Bitcoin, sınırlı arzı ve kabul görmüş istikrarıyla erken DAT'ların tercihi haline gelmiş olsa da, piyasada Ethereum'a olan ilgi artmaktadır. ABD'deki düzenleyici ortamın değişimi, stablecoin'lerin ve varlık tokenizasyonunun önemini vurgulamaktadır; bu da tam olarak Ethereum ekosisteminin temel avantajıdır.

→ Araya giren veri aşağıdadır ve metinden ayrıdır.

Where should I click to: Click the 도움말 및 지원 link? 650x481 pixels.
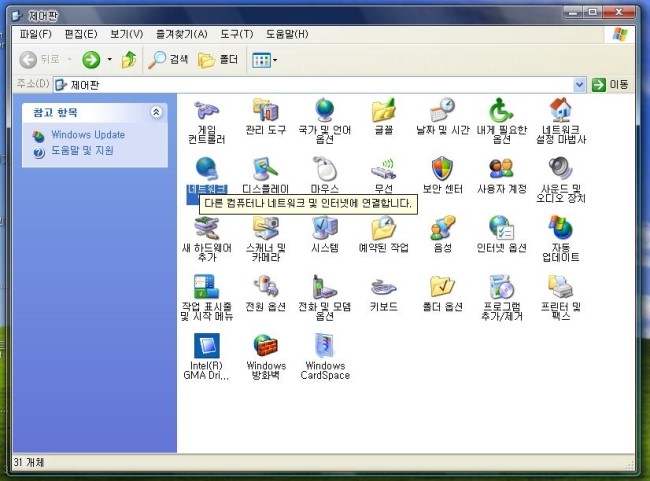82,150
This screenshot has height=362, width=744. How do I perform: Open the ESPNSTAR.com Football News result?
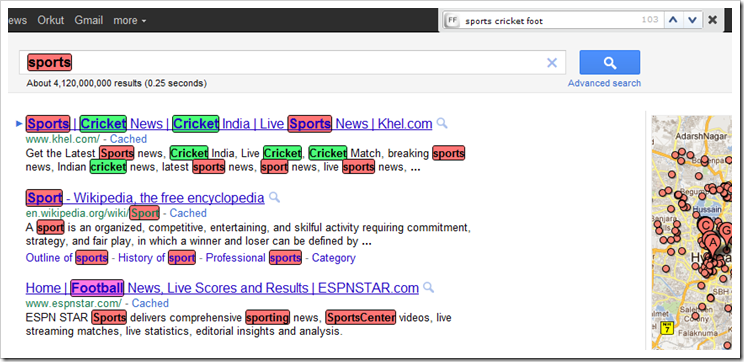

Birçok büyük aracılık firması ve borsa, Ethereum blok zincirinde tokenleştirilmiş hisse senetleri sunmuştur, bu da ETH'nin kullanım alanını ilk tasarımının ötesine taşımaktadır. Ayrıca, Ethereum'un esnekliği, Bitcoin'e kıyasla önemli bir avantaj olarak görülmektedir.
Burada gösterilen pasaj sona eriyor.